From the entries below, say how many lines carry the word "section", and give nothing but the number.
== Segment start ==
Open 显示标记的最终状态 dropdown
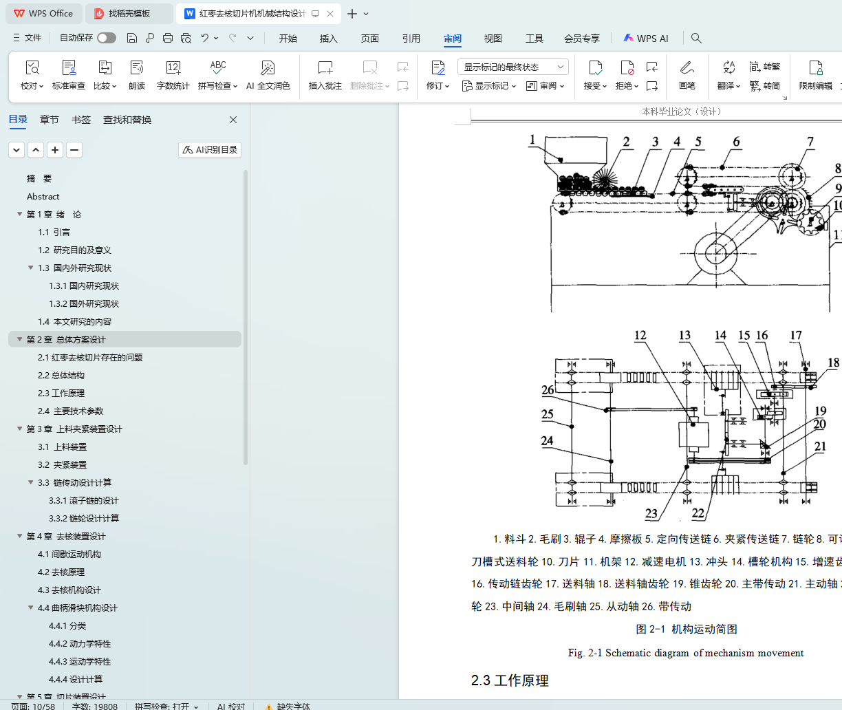The image size is (842, 710). 512,67
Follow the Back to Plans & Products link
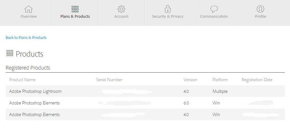The width and height of the screenshot is (290, 128). click(26, 38)
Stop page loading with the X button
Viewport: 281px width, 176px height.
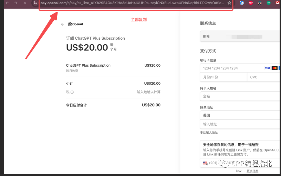point(25,3)
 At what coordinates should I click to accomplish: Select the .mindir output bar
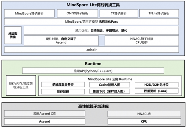tap(93, 50)
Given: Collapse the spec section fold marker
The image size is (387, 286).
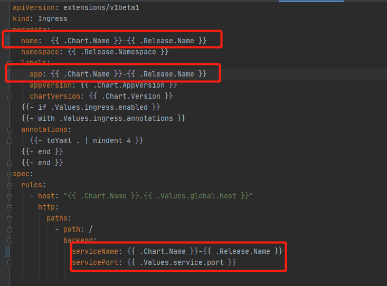Looking at the screenshot, I should (x=9, y=174).

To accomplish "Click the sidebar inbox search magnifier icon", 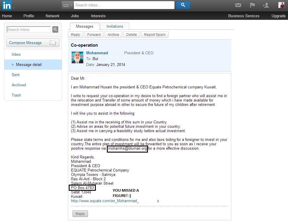I will 55,29.
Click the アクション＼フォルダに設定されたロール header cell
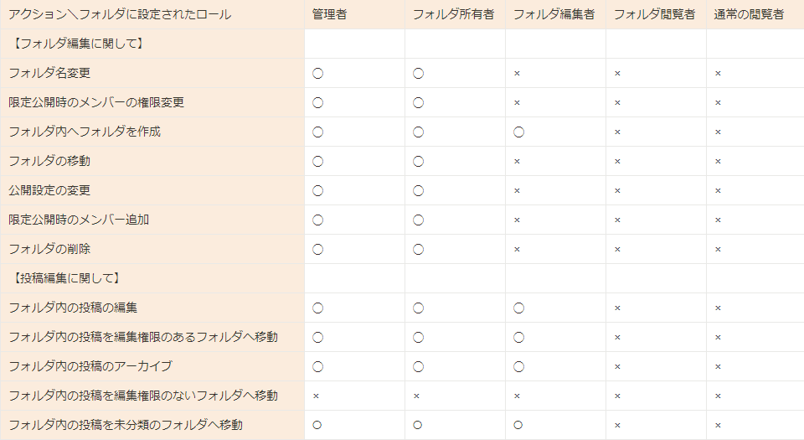804x440 pixels. point(120,14)
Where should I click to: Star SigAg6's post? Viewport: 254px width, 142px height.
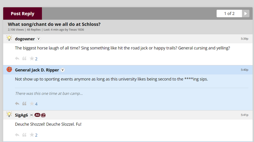pyautogui.click(x=32, y=135)
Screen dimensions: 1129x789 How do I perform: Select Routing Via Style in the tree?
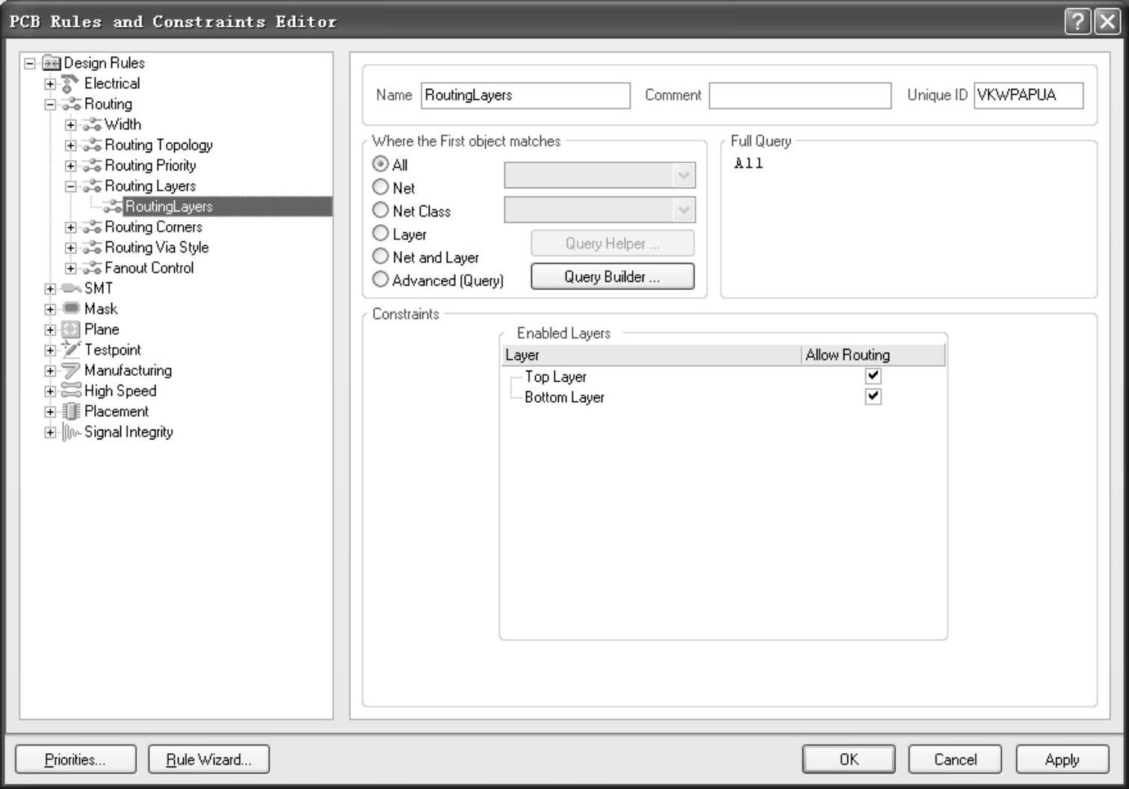point(156,247)
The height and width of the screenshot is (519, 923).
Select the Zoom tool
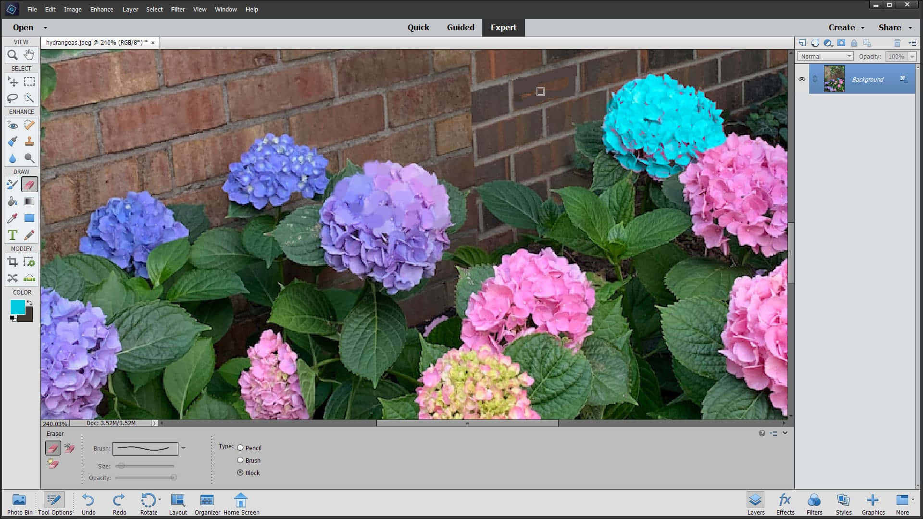[12, 54]
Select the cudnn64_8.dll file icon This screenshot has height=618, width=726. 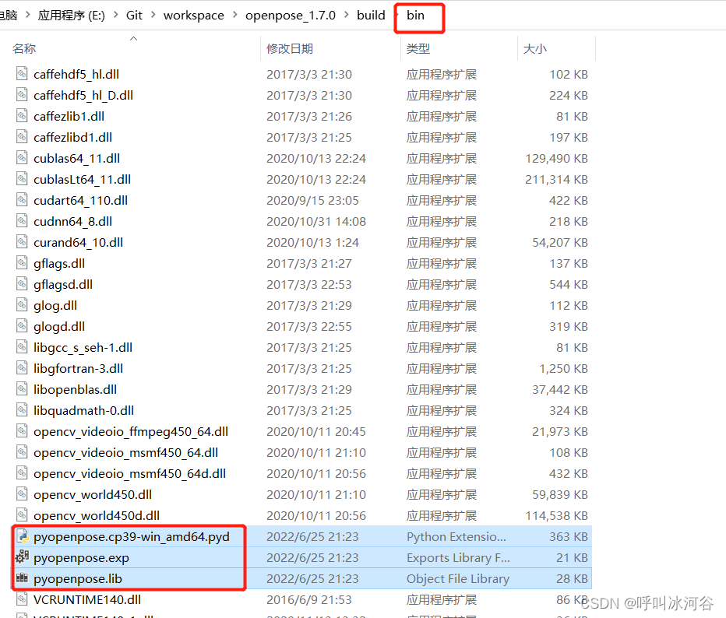pos(21,221)
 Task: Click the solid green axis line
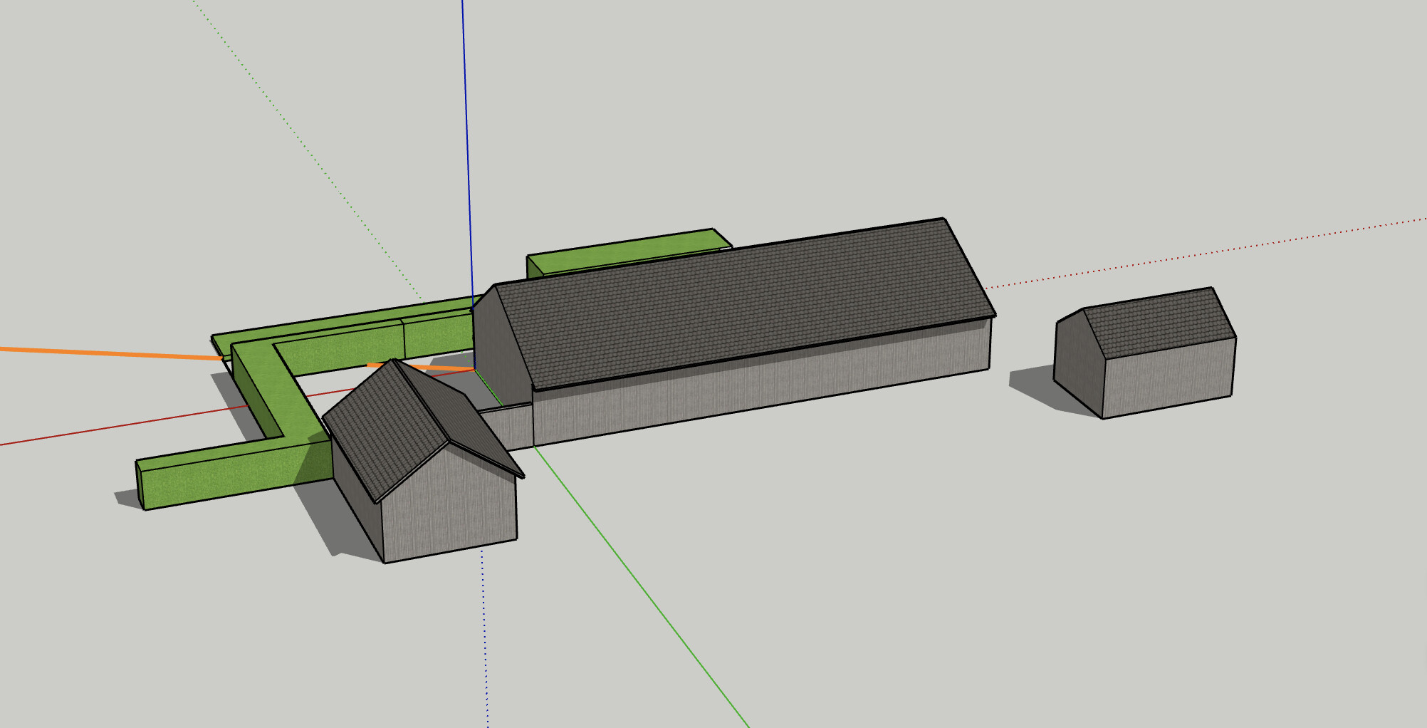(641, 584)
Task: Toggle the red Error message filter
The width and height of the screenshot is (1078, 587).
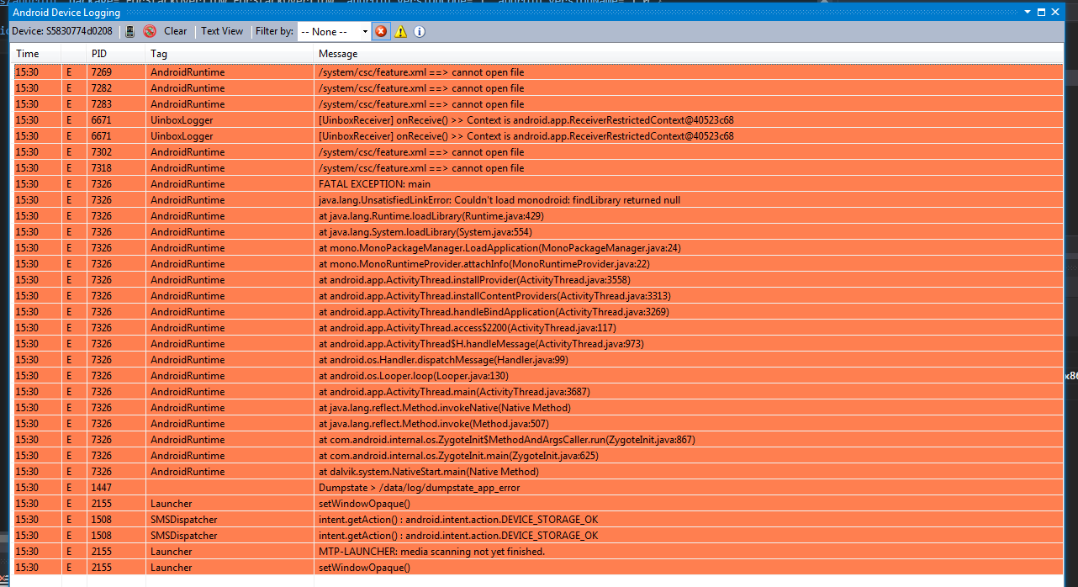Action: (380, 31)
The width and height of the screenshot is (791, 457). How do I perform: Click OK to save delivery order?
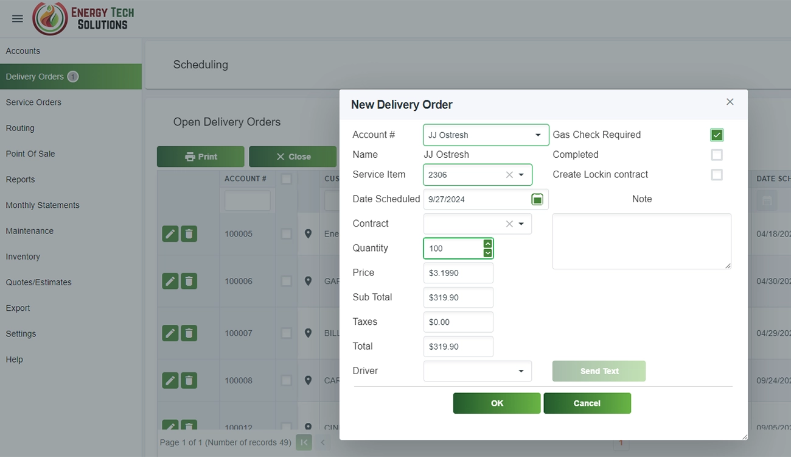click(497, 403)
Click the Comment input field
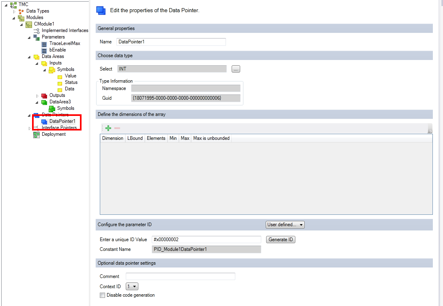This screenshot has height=306, width=443. (x=181, y=276)
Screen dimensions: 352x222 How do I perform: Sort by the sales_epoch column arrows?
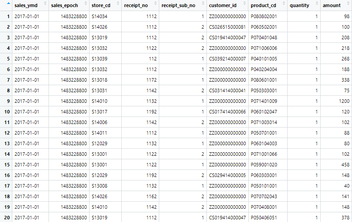tap(86, 4)
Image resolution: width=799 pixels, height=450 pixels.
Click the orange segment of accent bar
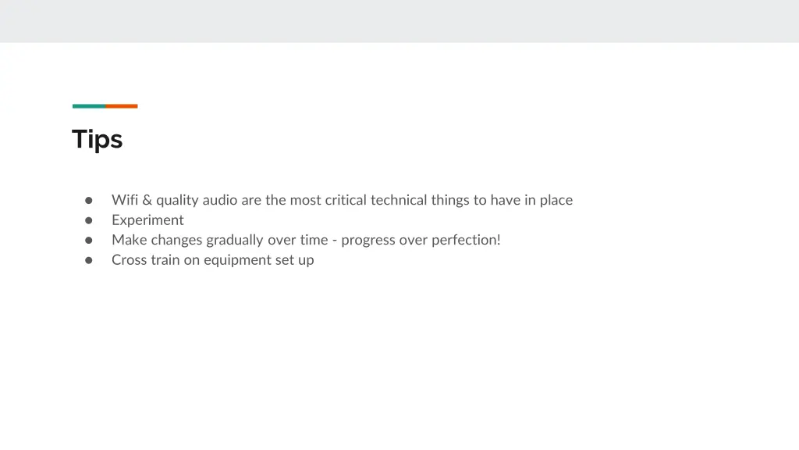pos(122,106)
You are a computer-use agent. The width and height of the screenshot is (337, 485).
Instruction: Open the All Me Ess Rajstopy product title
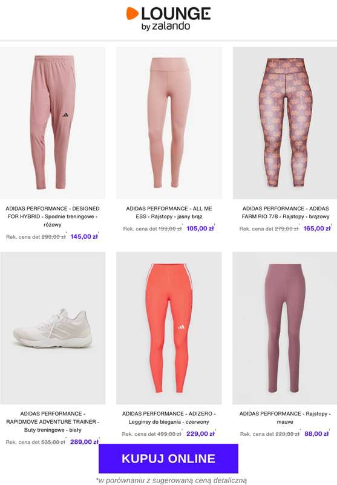click(169, 213)
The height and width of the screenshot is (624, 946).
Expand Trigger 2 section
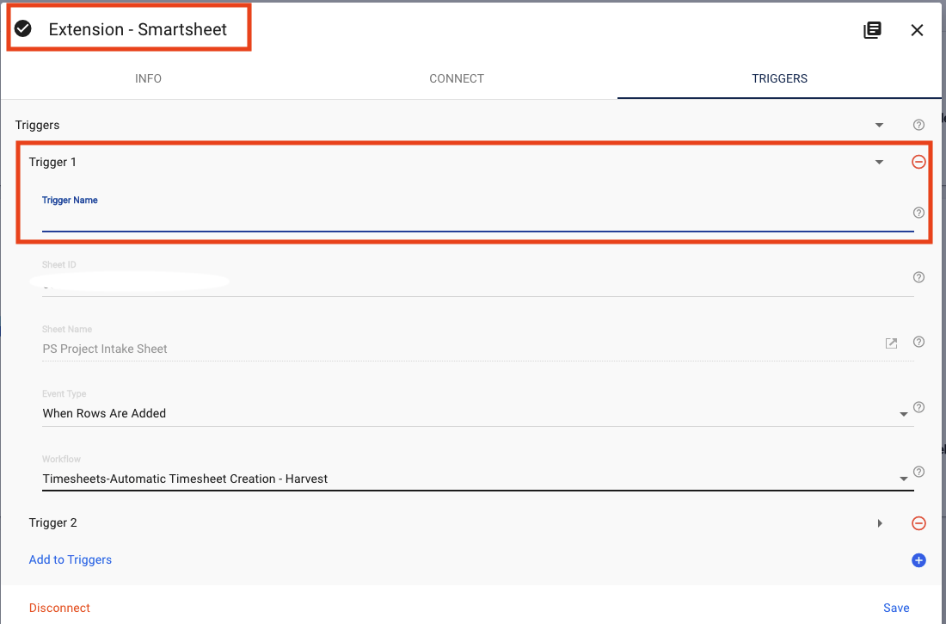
== Segment end ==
→ **THE COMPLETED TASK**:
2